WHAT THIS TASK INVOLVES: Across the entries, count the lines that include "size" and report only that number.

EXTRACTED MATERIAL:
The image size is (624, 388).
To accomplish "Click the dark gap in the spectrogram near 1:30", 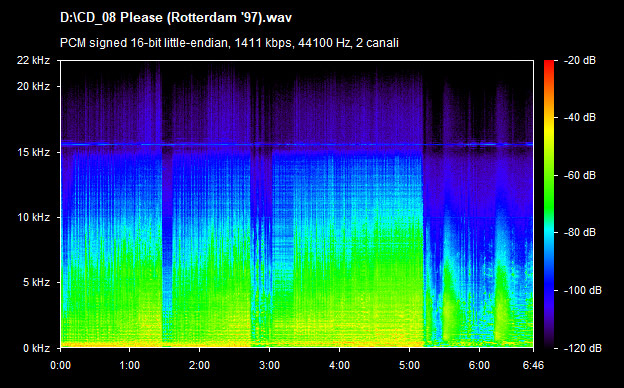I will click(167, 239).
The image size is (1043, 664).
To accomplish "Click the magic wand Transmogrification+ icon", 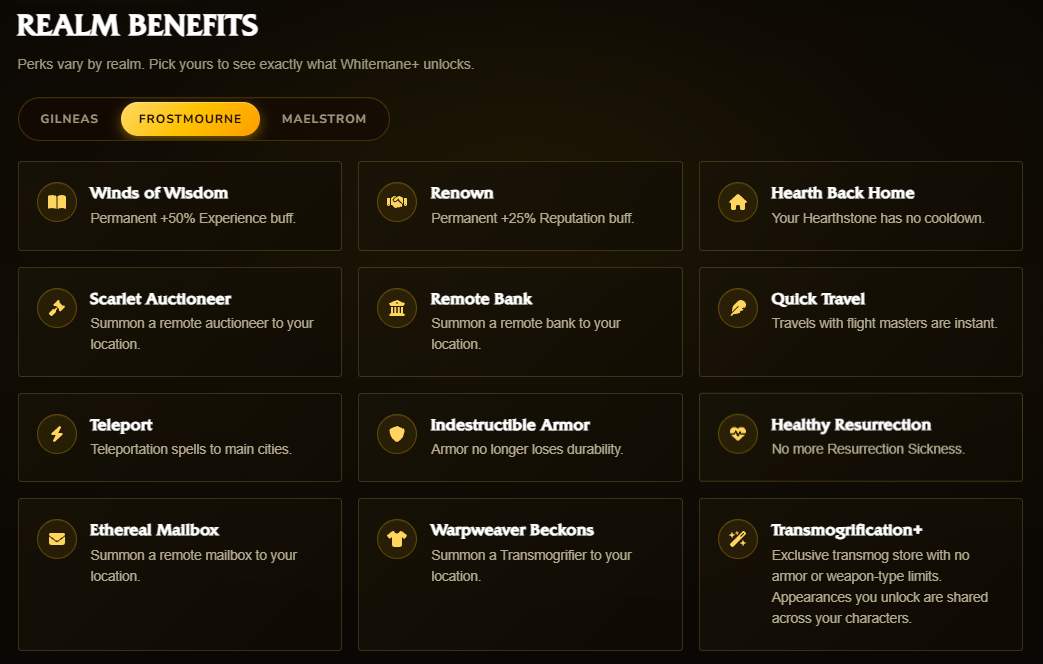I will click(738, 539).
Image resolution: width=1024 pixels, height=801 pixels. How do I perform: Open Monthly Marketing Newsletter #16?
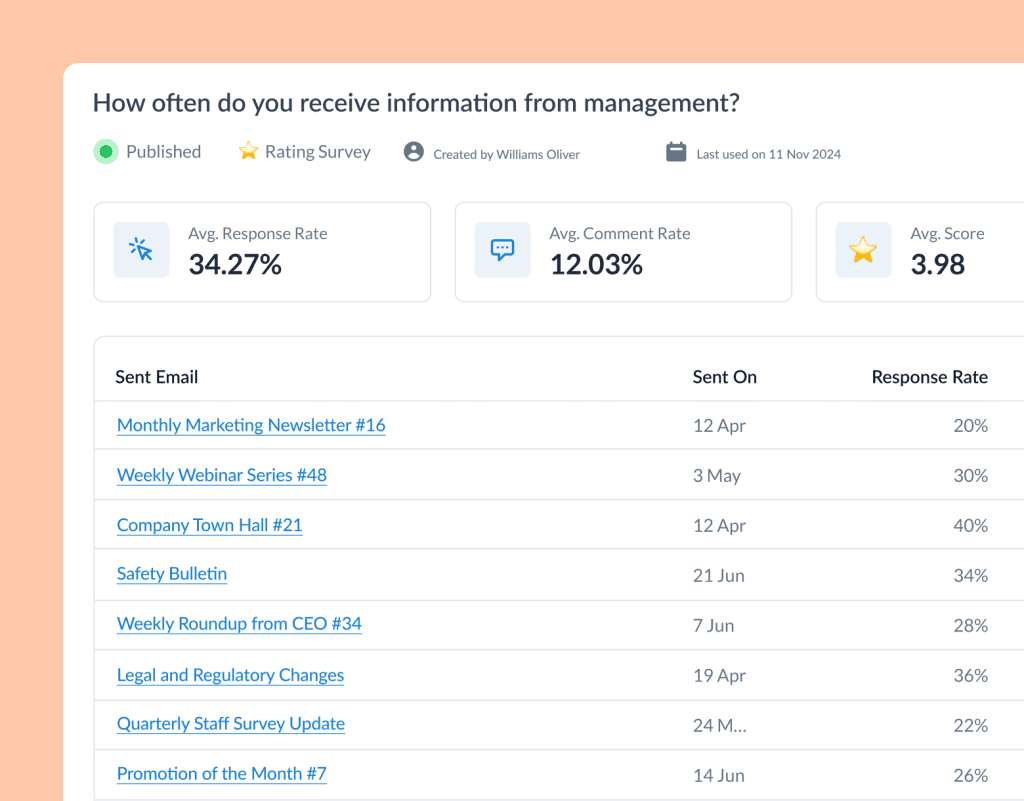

OUTPUT FOR THIS EXERCISE: 2